TASK GOAL
Reproduce the records without any changes, from the line containing "has height=639, width=1522." through the end of the records, including both ends.

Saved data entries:
▼

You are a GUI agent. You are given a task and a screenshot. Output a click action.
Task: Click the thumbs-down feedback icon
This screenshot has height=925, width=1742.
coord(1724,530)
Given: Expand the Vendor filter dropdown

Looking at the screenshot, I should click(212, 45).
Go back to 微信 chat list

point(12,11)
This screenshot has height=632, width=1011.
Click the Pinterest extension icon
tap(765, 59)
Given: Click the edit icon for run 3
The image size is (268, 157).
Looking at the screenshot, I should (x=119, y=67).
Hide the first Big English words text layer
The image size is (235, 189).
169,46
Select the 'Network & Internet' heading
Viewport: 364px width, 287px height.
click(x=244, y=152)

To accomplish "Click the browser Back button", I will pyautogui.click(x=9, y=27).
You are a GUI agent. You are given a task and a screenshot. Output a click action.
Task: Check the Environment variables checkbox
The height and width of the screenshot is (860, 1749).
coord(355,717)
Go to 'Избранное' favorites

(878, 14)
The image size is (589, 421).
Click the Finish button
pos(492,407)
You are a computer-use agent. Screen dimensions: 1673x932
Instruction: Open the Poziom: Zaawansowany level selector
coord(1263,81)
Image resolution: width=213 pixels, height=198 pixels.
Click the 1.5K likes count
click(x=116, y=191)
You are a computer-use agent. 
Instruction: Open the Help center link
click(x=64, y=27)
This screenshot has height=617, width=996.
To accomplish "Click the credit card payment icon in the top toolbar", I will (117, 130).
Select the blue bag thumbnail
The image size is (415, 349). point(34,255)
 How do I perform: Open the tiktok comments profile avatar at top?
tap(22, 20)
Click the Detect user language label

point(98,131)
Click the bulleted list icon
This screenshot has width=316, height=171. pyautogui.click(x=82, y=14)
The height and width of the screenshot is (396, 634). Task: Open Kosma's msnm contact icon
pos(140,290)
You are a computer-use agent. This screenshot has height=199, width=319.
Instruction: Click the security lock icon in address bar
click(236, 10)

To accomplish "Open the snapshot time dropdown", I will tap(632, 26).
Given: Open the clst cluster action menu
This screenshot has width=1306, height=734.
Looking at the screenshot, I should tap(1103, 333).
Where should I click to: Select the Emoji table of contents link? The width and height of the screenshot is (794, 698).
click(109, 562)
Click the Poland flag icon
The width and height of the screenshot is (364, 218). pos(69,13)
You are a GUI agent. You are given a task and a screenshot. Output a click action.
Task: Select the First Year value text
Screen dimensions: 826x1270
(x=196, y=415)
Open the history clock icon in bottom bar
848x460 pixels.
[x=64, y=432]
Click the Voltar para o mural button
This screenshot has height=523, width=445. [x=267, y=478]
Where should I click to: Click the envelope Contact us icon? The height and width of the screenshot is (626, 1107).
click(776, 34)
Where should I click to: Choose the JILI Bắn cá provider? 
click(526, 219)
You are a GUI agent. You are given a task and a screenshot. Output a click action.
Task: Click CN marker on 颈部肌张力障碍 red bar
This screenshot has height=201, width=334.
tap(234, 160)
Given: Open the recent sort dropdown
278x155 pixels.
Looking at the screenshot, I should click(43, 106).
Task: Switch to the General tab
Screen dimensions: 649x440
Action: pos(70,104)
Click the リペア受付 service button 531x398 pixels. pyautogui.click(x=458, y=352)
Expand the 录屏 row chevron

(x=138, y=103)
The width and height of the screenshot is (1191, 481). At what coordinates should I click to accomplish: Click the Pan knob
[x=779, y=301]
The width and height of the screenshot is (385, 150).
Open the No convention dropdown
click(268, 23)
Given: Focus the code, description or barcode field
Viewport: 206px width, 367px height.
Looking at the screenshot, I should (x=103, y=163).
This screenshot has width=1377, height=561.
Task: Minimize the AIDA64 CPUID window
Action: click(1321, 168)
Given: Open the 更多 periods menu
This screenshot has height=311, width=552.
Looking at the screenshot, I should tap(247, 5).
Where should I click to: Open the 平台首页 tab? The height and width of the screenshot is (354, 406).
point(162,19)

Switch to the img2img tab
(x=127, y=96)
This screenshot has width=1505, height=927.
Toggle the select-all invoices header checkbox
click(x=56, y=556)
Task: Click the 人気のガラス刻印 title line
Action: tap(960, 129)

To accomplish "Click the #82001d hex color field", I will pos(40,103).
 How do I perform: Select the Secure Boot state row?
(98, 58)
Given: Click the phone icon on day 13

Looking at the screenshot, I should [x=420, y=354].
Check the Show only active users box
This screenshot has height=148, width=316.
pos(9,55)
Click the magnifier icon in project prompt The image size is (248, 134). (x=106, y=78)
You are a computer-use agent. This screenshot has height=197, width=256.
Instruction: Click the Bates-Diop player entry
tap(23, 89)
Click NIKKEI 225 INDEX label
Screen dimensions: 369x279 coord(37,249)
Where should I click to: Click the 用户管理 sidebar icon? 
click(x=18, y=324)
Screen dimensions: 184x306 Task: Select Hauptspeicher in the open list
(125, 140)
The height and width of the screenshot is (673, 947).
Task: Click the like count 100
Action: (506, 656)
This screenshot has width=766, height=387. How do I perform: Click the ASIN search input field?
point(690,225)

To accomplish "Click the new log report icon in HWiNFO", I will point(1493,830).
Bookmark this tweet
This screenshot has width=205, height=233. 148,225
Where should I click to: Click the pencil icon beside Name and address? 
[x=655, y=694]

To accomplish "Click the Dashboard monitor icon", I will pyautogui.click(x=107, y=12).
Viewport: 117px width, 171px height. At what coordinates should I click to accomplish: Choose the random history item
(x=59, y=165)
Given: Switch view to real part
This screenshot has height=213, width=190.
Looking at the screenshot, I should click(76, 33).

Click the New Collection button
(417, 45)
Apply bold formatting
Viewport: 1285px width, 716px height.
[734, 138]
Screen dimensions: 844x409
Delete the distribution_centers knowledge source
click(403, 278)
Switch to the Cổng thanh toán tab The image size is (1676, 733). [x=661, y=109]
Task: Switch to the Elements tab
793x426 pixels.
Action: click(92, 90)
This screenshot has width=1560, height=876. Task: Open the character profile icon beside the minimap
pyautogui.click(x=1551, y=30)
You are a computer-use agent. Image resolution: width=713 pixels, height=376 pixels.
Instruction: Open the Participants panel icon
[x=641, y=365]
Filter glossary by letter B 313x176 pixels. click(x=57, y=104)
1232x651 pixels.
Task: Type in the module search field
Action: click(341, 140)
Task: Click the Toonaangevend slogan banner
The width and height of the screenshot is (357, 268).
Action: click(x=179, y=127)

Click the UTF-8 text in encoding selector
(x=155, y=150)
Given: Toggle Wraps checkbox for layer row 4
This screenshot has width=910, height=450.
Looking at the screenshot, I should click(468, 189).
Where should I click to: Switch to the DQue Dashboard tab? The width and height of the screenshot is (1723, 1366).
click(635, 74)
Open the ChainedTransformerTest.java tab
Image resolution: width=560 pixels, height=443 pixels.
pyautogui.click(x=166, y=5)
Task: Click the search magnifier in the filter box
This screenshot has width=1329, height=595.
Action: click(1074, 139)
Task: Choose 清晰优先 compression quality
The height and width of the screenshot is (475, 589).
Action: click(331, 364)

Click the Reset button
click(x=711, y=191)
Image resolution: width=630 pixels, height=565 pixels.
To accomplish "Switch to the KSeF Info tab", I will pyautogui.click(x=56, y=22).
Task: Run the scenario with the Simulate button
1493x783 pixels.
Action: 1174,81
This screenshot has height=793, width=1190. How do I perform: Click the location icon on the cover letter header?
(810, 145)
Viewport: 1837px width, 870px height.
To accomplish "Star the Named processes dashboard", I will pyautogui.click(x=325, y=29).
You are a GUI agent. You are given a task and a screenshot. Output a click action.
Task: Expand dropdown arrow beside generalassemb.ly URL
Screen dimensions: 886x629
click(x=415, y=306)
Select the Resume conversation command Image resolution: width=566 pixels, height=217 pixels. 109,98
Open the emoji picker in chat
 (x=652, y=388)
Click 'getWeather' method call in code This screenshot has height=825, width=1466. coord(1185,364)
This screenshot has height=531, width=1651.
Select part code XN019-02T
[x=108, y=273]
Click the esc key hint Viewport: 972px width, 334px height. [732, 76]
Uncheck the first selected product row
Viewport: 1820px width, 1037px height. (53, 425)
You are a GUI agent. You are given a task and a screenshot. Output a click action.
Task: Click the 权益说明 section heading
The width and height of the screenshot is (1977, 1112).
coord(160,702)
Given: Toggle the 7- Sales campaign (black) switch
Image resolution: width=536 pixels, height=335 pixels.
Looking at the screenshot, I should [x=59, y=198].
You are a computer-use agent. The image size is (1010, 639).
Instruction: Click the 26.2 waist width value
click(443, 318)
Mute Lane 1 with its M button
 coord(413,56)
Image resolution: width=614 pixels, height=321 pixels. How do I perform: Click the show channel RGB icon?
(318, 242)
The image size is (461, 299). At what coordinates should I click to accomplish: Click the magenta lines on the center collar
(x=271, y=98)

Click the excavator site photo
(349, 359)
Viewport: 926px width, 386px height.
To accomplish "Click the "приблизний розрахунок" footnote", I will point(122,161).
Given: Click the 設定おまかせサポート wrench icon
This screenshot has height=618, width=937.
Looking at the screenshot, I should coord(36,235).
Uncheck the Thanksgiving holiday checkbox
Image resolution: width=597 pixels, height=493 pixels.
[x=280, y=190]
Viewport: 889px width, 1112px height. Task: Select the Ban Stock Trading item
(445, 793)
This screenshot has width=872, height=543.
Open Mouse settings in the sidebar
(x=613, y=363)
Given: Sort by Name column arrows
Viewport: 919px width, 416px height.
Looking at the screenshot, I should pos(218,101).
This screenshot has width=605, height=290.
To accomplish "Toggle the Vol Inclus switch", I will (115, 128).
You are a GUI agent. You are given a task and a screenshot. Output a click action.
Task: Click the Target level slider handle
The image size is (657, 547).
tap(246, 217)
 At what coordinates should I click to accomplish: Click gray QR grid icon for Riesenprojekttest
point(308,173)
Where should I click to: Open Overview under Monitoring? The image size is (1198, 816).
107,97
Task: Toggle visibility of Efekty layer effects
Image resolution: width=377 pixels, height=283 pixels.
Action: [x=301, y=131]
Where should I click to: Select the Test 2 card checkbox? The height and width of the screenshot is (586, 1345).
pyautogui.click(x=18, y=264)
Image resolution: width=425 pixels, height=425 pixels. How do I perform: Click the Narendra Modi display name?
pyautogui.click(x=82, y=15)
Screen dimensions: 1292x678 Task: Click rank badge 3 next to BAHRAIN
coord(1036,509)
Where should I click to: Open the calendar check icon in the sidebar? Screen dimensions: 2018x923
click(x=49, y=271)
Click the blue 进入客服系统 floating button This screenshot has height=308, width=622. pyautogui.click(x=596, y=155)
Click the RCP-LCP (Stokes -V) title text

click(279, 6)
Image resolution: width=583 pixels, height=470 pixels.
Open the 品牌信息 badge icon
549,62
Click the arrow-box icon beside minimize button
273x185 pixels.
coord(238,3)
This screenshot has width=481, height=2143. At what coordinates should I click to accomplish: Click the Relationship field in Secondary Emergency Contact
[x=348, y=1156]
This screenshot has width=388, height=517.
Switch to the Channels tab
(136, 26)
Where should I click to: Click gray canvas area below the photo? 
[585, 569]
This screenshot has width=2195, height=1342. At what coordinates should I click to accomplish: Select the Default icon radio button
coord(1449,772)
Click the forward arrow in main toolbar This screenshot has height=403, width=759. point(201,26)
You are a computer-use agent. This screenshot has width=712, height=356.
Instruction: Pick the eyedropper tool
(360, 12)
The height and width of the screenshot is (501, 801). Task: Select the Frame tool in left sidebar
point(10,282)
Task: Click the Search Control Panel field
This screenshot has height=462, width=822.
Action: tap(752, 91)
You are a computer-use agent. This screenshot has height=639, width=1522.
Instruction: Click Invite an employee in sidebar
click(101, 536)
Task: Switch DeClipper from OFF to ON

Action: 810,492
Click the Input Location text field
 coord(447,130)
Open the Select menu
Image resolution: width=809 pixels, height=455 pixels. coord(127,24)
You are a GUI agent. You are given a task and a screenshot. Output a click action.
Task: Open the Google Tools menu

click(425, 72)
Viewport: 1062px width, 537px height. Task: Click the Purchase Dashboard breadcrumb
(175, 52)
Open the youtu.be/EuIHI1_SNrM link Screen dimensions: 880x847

▲

TASK OUTPUT
You are a computer-use agent. This screenshot has height=639, width=1522.
Instruction: Click Invite an employee in sidebar
click(101, 536)
Task: Switch DeClipper from OFF to ON

Action: 810,492
Click the Input Location text field
 coord(447,130)
Open the Select menu
Image resolution: width=809 pixels, height=455 pixels. coord(127,24)
You are a GUI agent. You are given a task and a screenshot. Output a click action.
Task: Open the Google Tools menu

click(425, 72)
Viewport: 1062px width, 537px height. Task: Click the Purchase Dashboard breadcrumb
(175, 52)
Open the youtu.be/EuIHI1_SNrM link Screen dimensions: 880x847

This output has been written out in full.